Work instructions –
In your copy, leave out the pictures and output only the lines from the one holding "The height and" through the end of the data below, exactly.

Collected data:
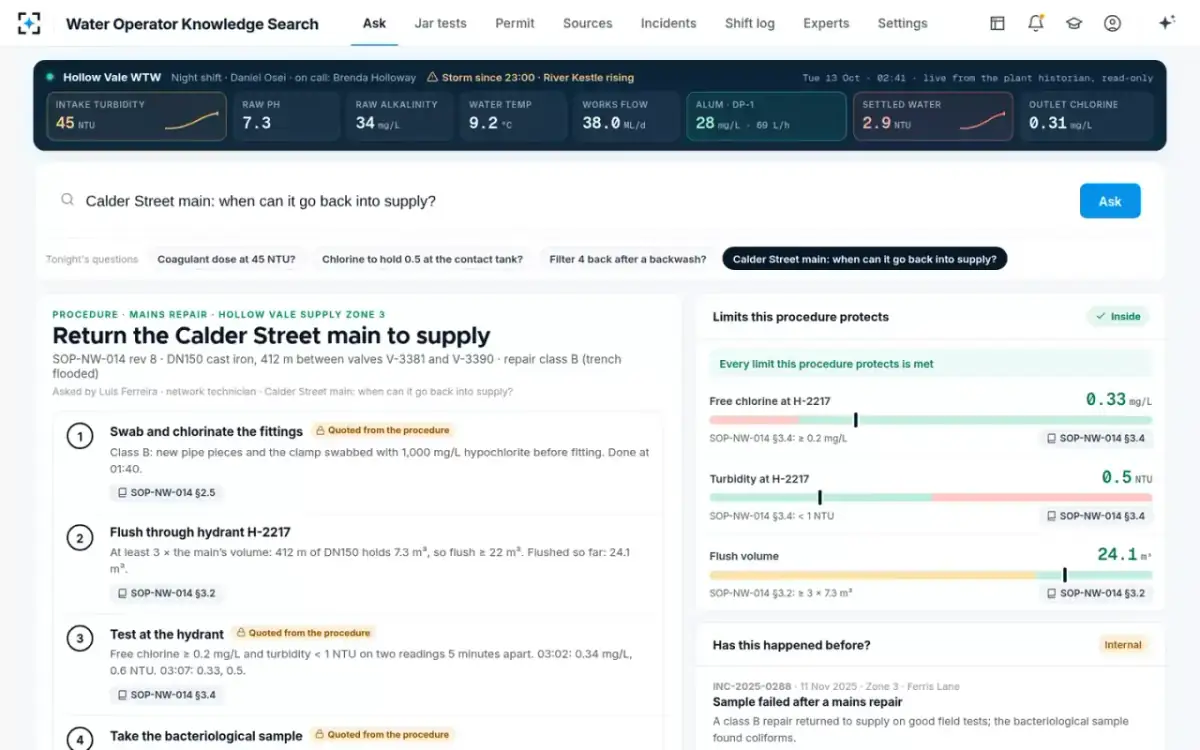Click the sparkle assistant icon
This screenshot has width=1200, height=750.
[x=1166, y=23]

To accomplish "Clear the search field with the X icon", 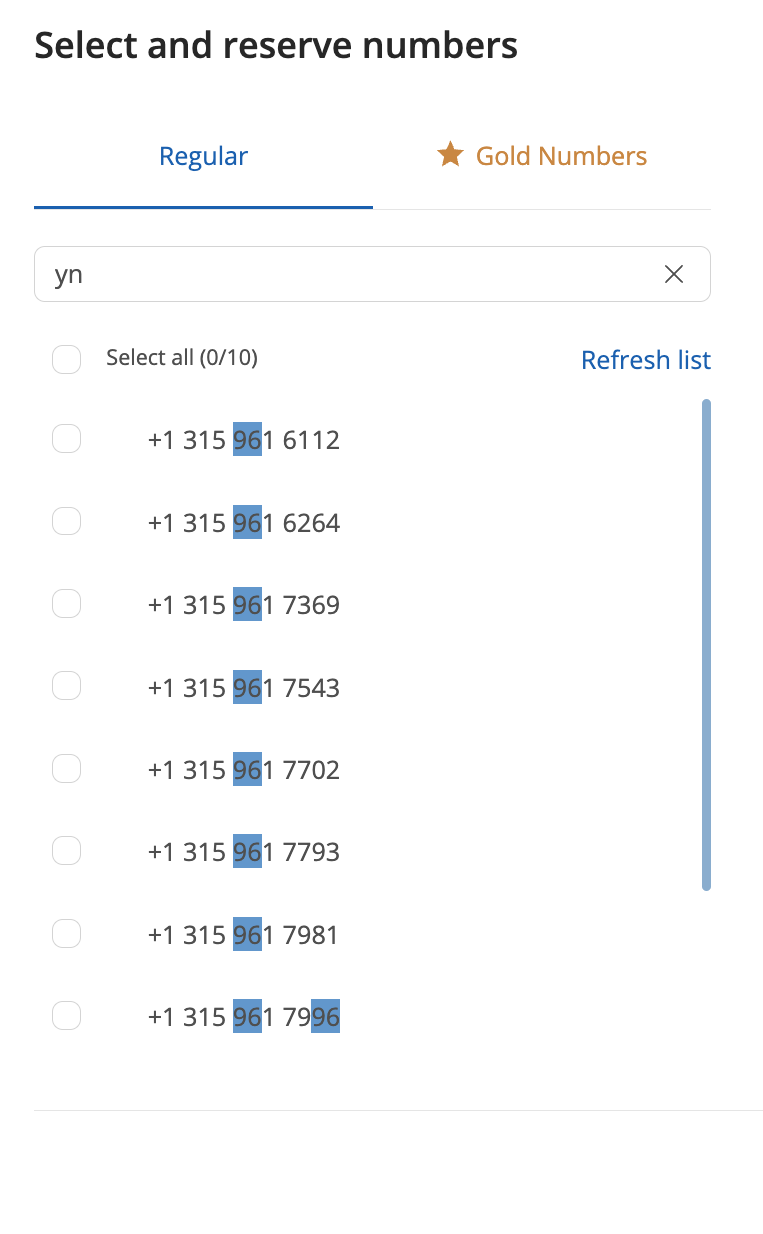I will (674, 274).
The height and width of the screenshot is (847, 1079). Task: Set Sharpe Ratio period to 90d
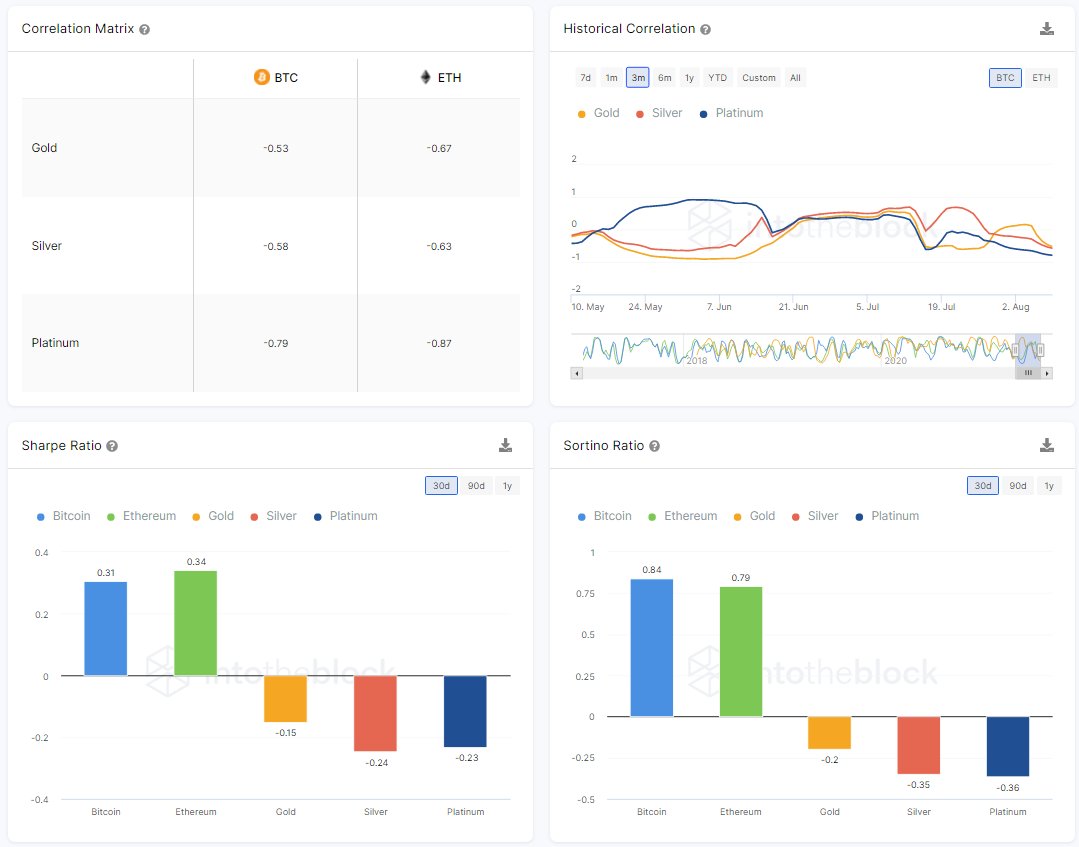(x=476, y=486)
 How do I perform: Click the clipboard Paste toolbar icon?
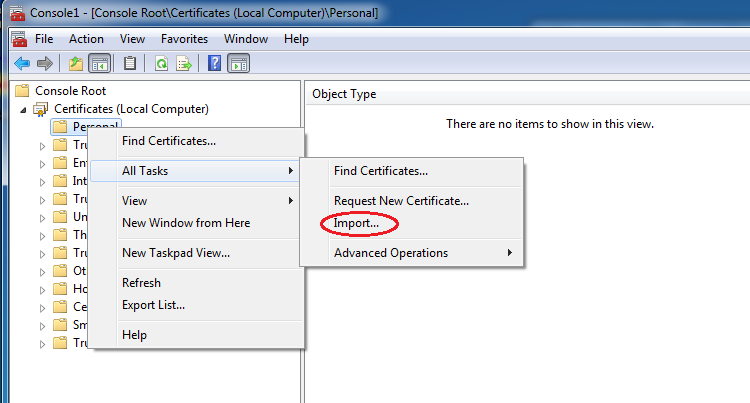pos(130,63)
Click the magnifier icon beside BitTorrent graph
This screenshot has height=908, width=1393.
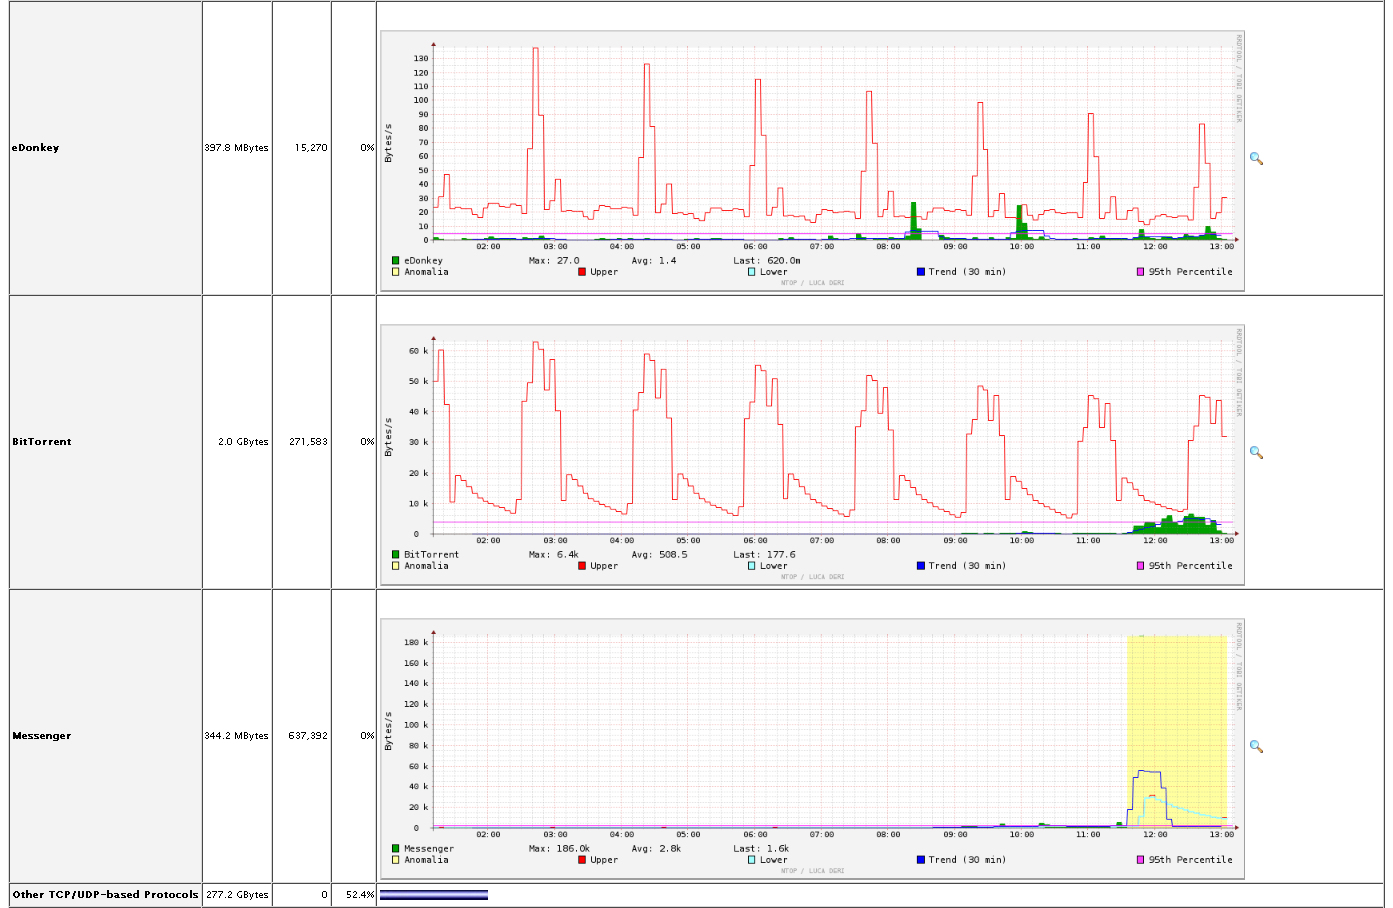pos(1256,452)
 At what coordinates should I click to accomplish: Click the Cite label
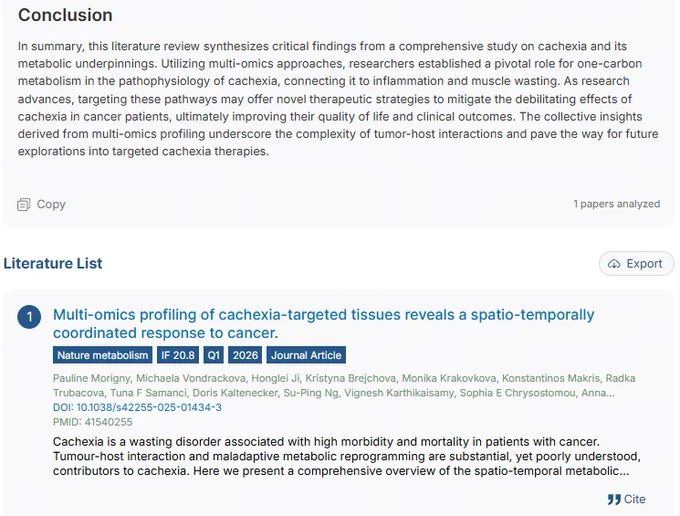[635, 499]
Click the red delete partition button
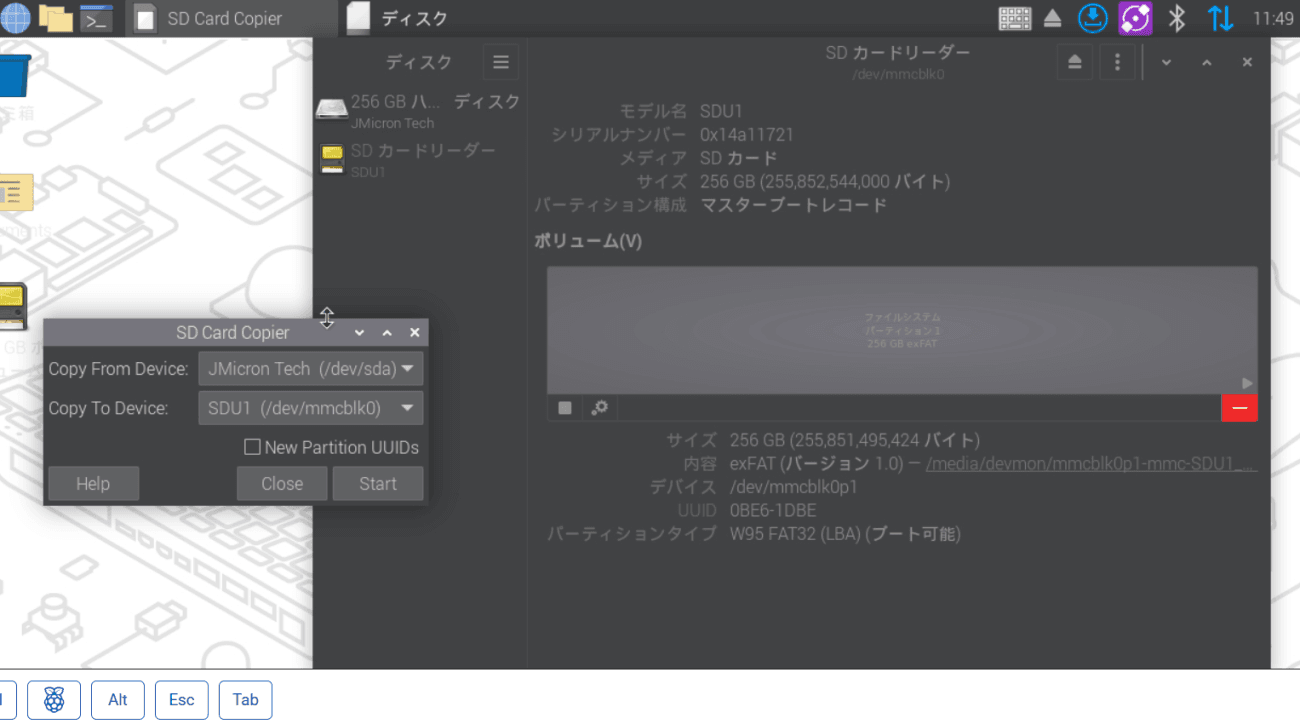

Expected answer –
The height and width of the screenshot is (847, 1079). Task: Set Sharpe Ratio period to 90d
(x=476, y=486)
 How do I perform: Click the clipboard Paste toolbar icon?
pos(130,63)
Click the magnifier icon beside BitTorrent graph
This screenshot has height=908, width=1393.
pos(1256,452)
 At what coordinates should I click to accomplish: Click the Cite label
[635, 499]
Click the red delete partition button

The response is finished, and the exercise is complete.